*Exercise set:*
**A)** In the second paragraph of the passage on Navy cyber warfare engineers below, list every sentence that mentions CWEs.
**B)** Write a continuation of the passage on Navy cyber warfare engineers below, starting right after its final sentence.

Every new Navy warfare community initially has struggled to be accepted by the “Real Navy.” Culturally, naval officers of all stripes have had to prove their worth during engagements at sea, but today’s approximately 70 Navy cyber warfare engineers (CWEs) have not yet done so. While CWEs are restricted-line officers like their counterparts in the other Navy information warfare communities, there are no CWE sea-duty billets.
Some creativity will be required to carve out sea-duty roles for CWEs. Fleet employment of CWEs will be an incremental progression from limited at-sea applications to broader, more complex missions. Absent this progression, the Navy risks underusing these few skilled personnel. CWEs should be conducting impactful naval cyber operations, even if that means embarking them in places in which traditional unrestricted line officers are not currently operating. As such, the perfect place to start sending CWEs to sea is on board Military Sealift Command (MSC) ships.

*Data section:*
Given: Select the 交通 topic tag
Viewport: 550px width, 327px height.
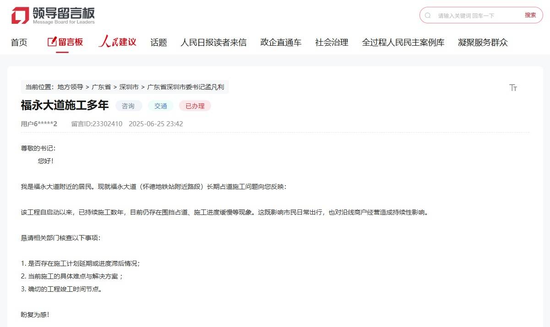Looking at the screenshot, I should pyautogui.click(x=160, y=106).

*Responses by task:*
**A)**
- Some creativity will be required to carve out sea-duty roles for CWEs.
- Fleet employment of CWEs will be an incremental progression from limited at-sea applications to broader, more complex missions.
- CWEs should be conducting impactful naval cyber operations, even if that means embarking them in places in which traditional unrestricted line officers are not currently operating.
- As such, the perfect place to start sending CWEs to sea is on board Military Sealift Command (MSC) ships.

**B)**
They Hack, Build, and Fight
Currently, Navy CWEs perform a range of cyber operations and engineering disciplines, including research and development, vulnerability analysis, testing, software engineering, network engineering, malware analysis, and cyber operations. While it is hard to compare CWE cyber expertise with that of other Navy cyber professionals, CWEs’ unique accession pipeline and training set them apart.
The CWE accession process involves coding and solving cybersecurity challenges in addition to technical interviews. While these are common practices for similar civilian roles, the exercise-based screening process is exceptional within the Navy. CWEs are sent through a training curriculum focused on high-end coding skills before tours with cyber research-and-development teams. Their operational accomplishments are notable—albeit largely non-public—despite fewer than a hundred CWEs having served over the community’s decade of existence.
CWEs are capable of coding or modifying software and hardware in a tailored, risk-controlled manner. These coding and “hacking” skills are fundamentally agnostic to “defensive” or “offensive” applications, and—if expertly applied—provide strategic benefit to joint and Navy forces alike.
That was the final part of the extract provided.